Gynecomastia/male breast enlargement

Gynecomastia (male breast enlargement)  can be successfully treated surgically with  minimal visible scarring in most patients.  Liposuction alone , or a combination of liposuction and surgical excision is used to remove excess fat and in many patients, abnormal breast tissue. The choice of procedures is very much dependent upon each individual’ s physical characteristics, as well as the surgeon’s experience and expertise in treating gynecomastia.

Gynecomastia is more prevalent than most people realize, affecting 10-15% of the male population. The reasons why gynecomastia occurs is beyond the scope of this discussion, but it can be a socially crippling situation for most males. Patients affected by gynecomastia are very reluctant to wear form fitting shirts and often times refuse to remove their shirt in public.  It is amazing to witness the change in self confidence in the patients who elect to have their condition treated surgically. Each one of my patients have gone from wearing loose fitting dress shirts pre -operative to wearing form fitting pull over polo shirts post operative.

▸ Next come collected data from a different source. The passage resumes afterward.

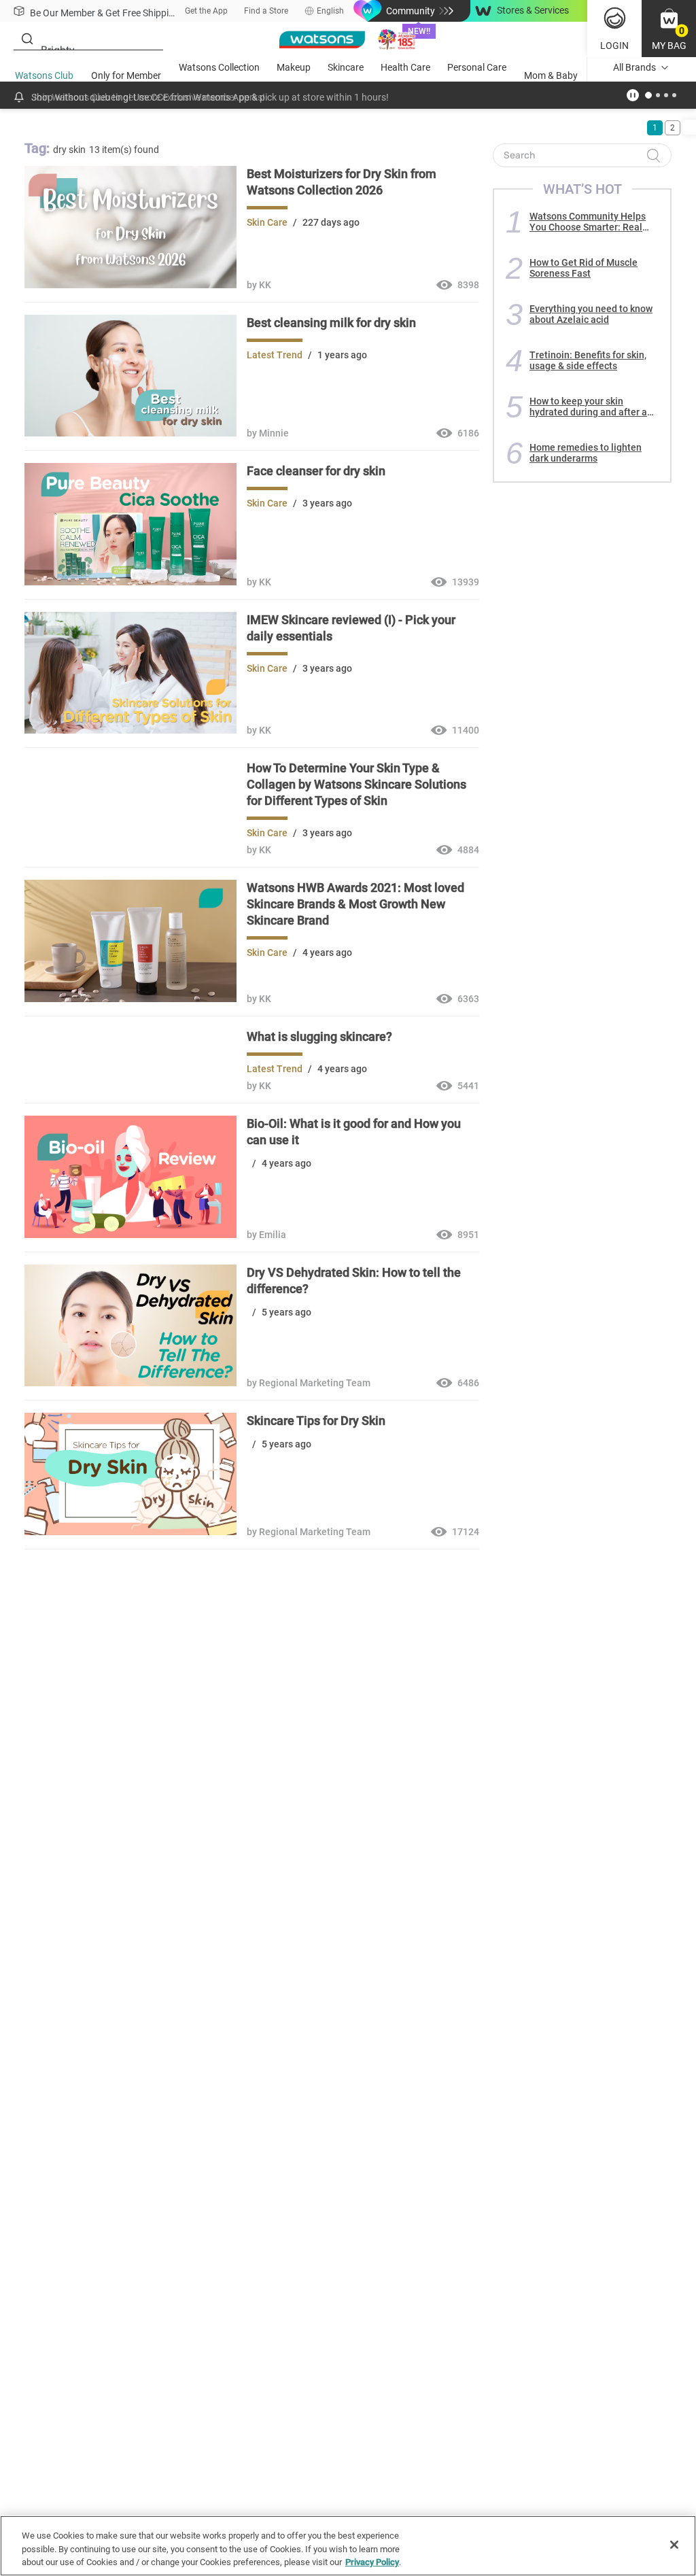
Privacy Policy (372, 2562)
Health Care (405, 67)
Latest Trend (274, 354)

This type of scenario  is very gratifying for both patient and surgeon.

In my experience, most males who present with gynecomastia (enlarged breast tissue)  are of relatively normal body weight and  have mostly localized fat  in the chest region as the predominant physical finding, with  (and sometimes, without) a variable  amount of palpable breast tissue directly beneath the nipple areoalar complex (the nipple and the dark pigmented tissue around the nipple is referred to as the “nipple areolar complex or NAC).   In this type of patient, liposuction alone , especially Ultrasonic Assisted Liposuction (UAL) can be utilized to remove this tissue to produce a smooth post operative contour of the chest. This is an option only if the patient does not have an excessively large breast and  has good quality skin which will allow for adequate skin retraction post operatively.

Ultrsonic Assisted Liposuction (UAL) has been utilized for the treatment of gynecomastia for years and is the method which I  routinely utilize as well. The ultrasonic energy can remove breast tissue as well as fat provided there is not an excessive amount of palpable breast tissue. Suction Assisted Liposuction (SAL) and its variations, can not reliably address breast tissue.

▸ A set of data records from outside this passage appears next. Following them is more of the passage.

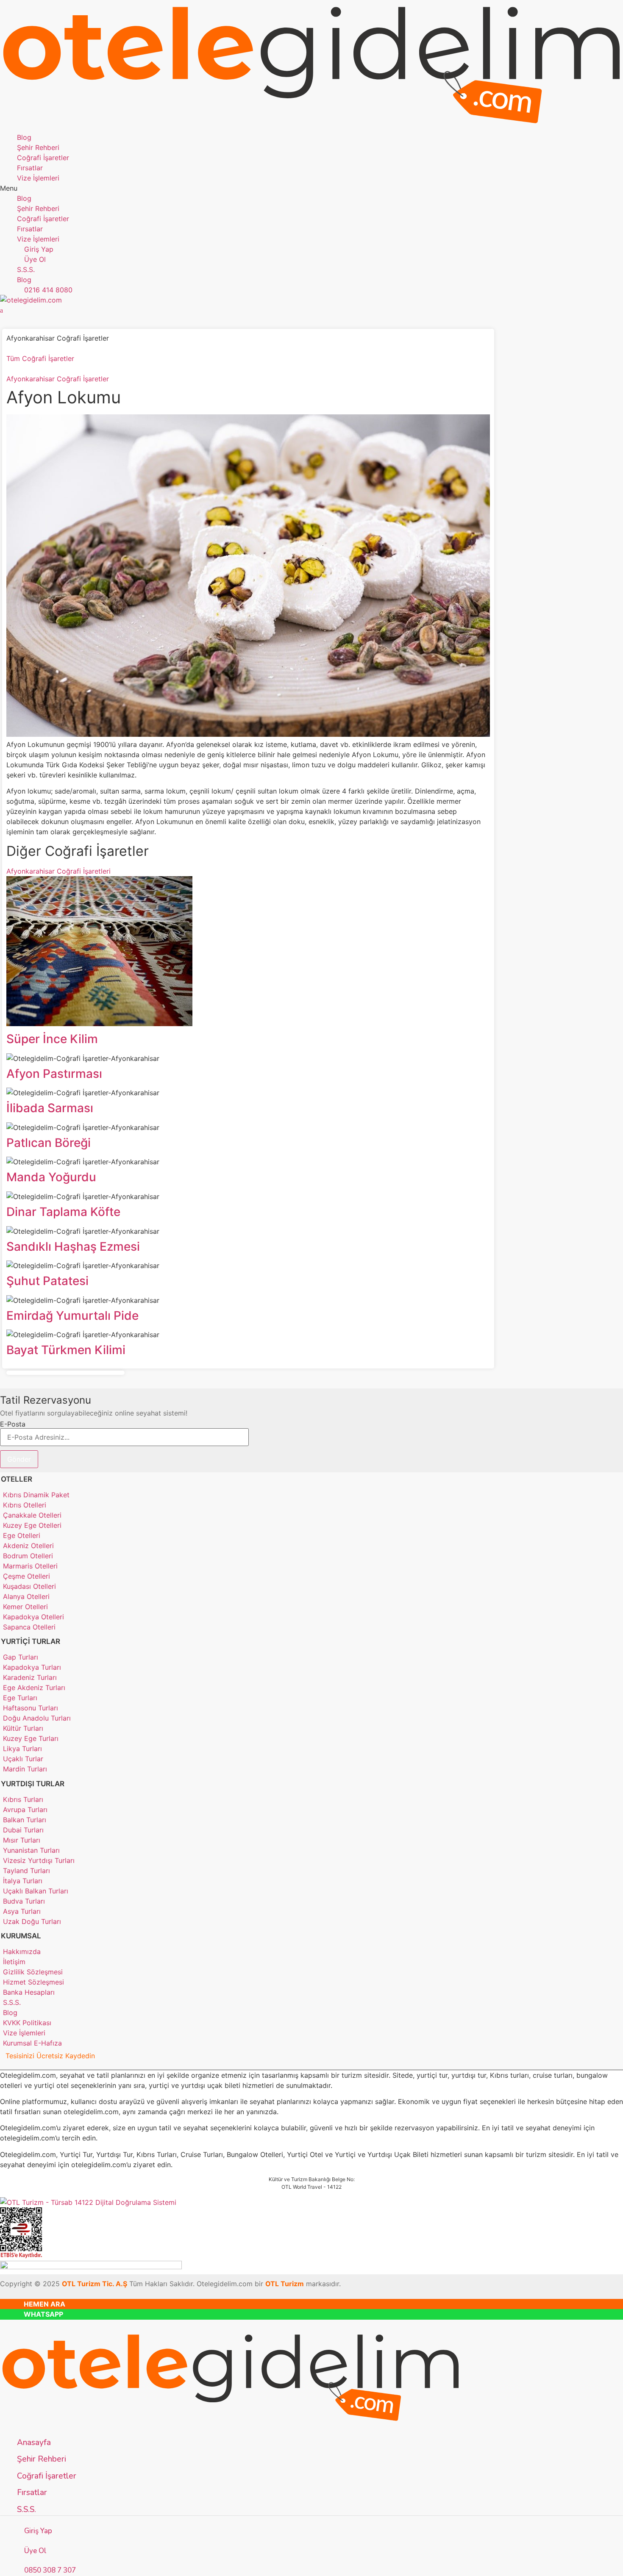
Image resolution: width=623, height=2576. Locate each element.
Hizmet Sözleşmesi (33, 1982)
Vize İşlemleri (38, 178)
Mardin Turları (25, 1769)
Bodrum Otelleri (28, 1556)
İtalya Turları (22, 1880)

In patients in which  palpable breast tissue remains after the liposuction  has been performed, surgical excision of the breast tissue is necessary. The incision can be well hidden along the border of the pigmented tissue of the areolar to minimize or completely hide the post operative incision scar. It has been my experience that the scar is not visible at conversational distance given adequate time to allow for healing, usually 8 – 12 months post operative.  Most times I can tell the patient to anticipate a scar depending on my  pre -operative physical  findings, but I always make provisions in the consent process to tell a patient that I may have to perform an excision even if I anticipate that liposuction alone should be sufficient.  There are times when I can palpate more breast tissue in the  operating room after the surrounding fat tissue has been removed than I could pre-operatively.  In this instance, I perform adiitional excsional surgery.

In some patients the most predominant pre operative physical finding is a palpable breast “bud” (  a “breast bud” refers to actual abnormal breast tissue directly beneath the nipple areolar complex which is well demarcated and can be of variable size, from the size of a grape to as large as a plum).  In these cases, excisional surgery is required with a variable amount of liposuction used in order to contour the surrounding chest tissue to prevent what is known as a “saucer deformity”  post operative.  Imagine a circular depression in the chest where the breast tissue had been excised…we all want to avoid that type of situation and that is the reason to augment the excision with liposuction.  Syringe liposuction can be utilized in these cases.  I have never seen a “suacer deformity” in my practice utilizing the combination of techniques.

I have seen patients who are morbidly obese with very large, redundant breasts. These  individuals are not candidates for the types of surgical approaches just discussed. In these individuals a formal breast reduction surgery is required. It is the same type of scarring pattern as seen in the female population. Men  who present with this situation must be accepting of the necessary post operative scarring if they are to have a smooth, flat chest contour post operative.

The only way to know for sure if you are candidate for any of the interventions just discussed is to be seen in consultation by a well trained, highly experienced and properly credentialed  surgeon. Not only will you be educated as to your surgical  options, and  if you are a suitable candidate for surgery, but you  should also expect to  learn about the expected post operative recovery and have all of your questions and concerns addressed.